In an accompanying editorial,[3] Dr Leslee J. Shaw (Emory University School of Medicine, Atlanta, GA) and colleagues point out that having 40% of patients with no detectable coronary calcium "calls into question whether many patients should have undergone a diagnostic imaging evaluation at all."

"Our approach to patient selection desperately needs revision and more appropriate tools for identifying at-risk patients," they write, noting that "[c]urrent pretest risk scores are challenged and inaccurate in many younger, female, and diverse patient subgroups."

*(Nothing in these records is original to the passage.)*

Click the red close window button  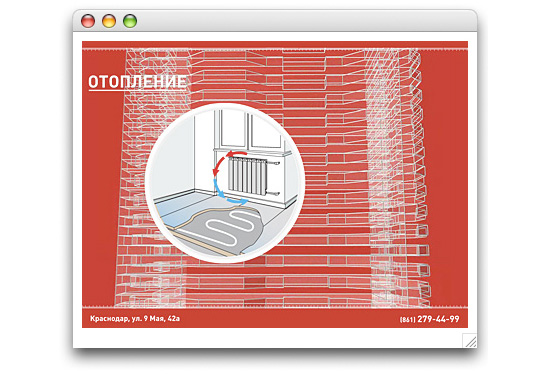click(88, 21)
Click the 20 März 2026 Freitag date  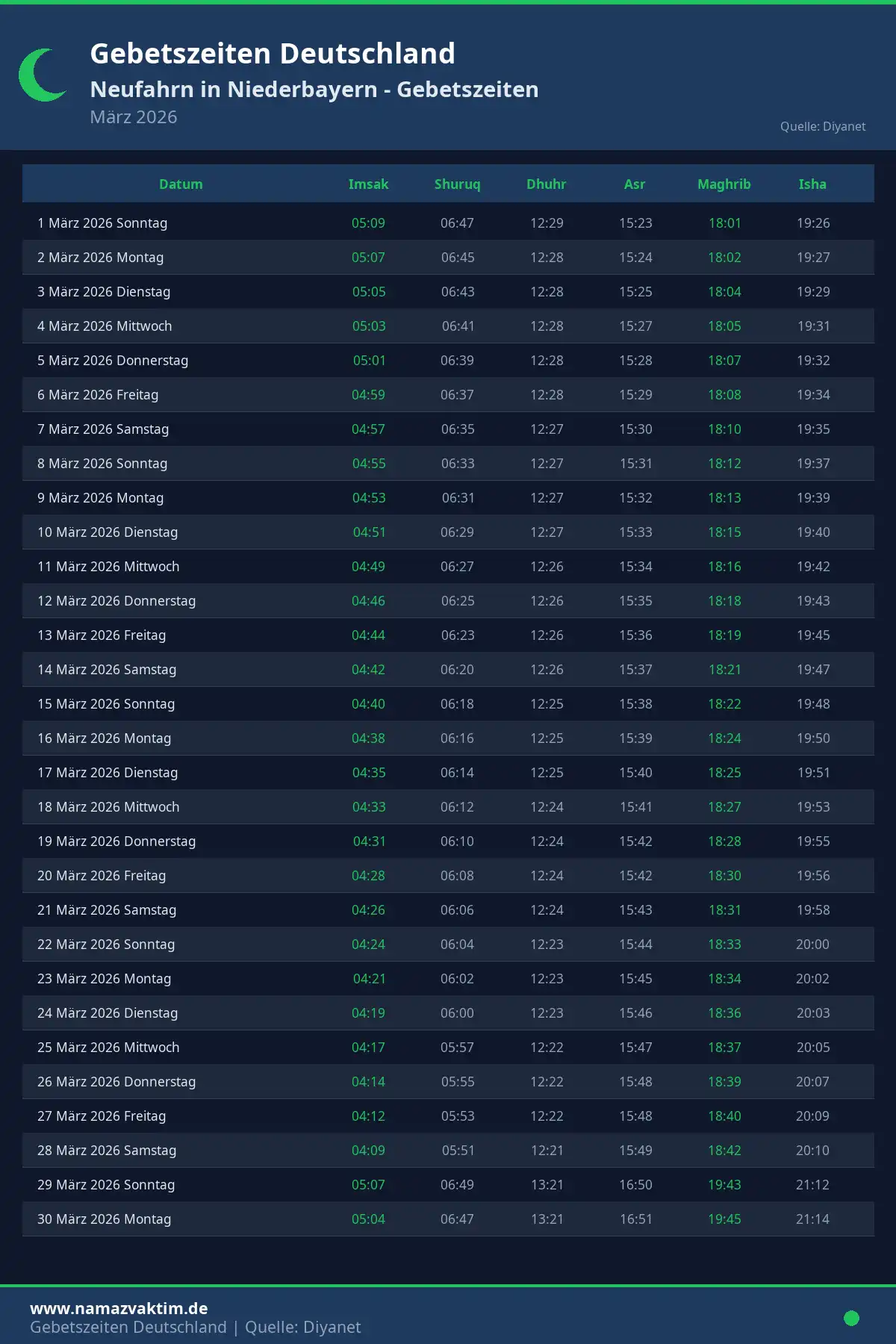[102, 876]
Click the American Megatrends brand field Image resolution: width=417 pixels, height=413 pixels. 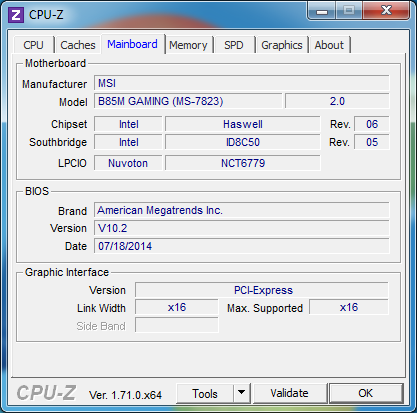click(241, 210)
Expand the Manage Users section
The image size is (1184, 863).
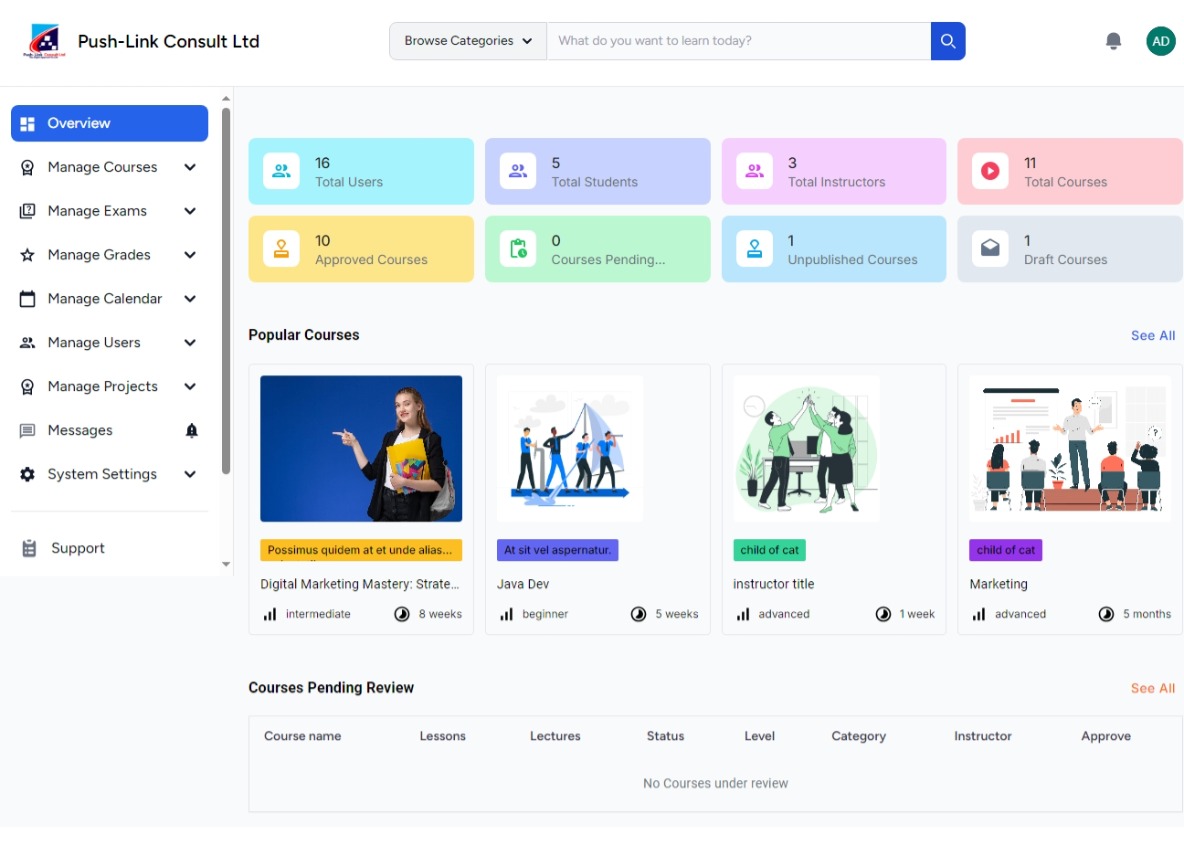pyautogui.click(x=189, y=342)
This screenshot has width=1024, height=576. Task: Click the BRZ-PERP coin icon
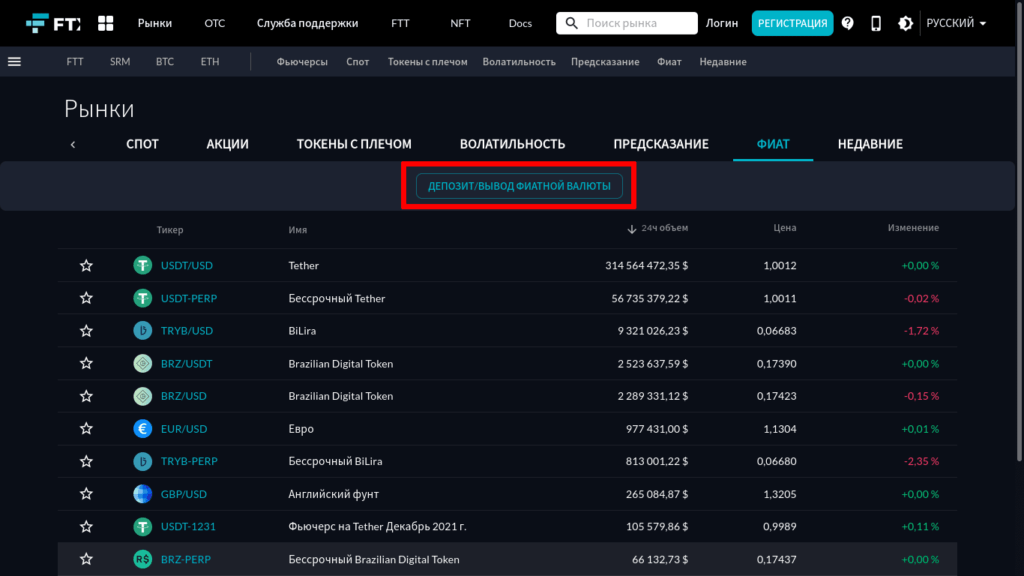[x=143, y=559]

While lamenting the lack of robust trial evidence to support cardiac imaging, they concede that large-scale randomized controlled trials are unlikely because of high costs and the difficulties in controlling nonimaging factors that contribute to outcomes, including downstream use of test information and less than optimum post-test patient care strategies.

They say: "We have yet to identify trial designs which consistently identify evaluation algorithms of superior or suboptimal effectiveness, safety, or efficiency."

"It is perhaps time for the imaging community to establish focused discussions on future trial designs, pragmatic yet clinically meaningful trial end points and novel approaches for assessing comparative effectiveness."

The study was supported by the Erasmus University Medical Centre and ZonMW. Lubbers reports grant support from the Dutch Heart Foundation; coauthor disclosures are listed in the paper. The editorialists have disclosed no relevant financial relationships.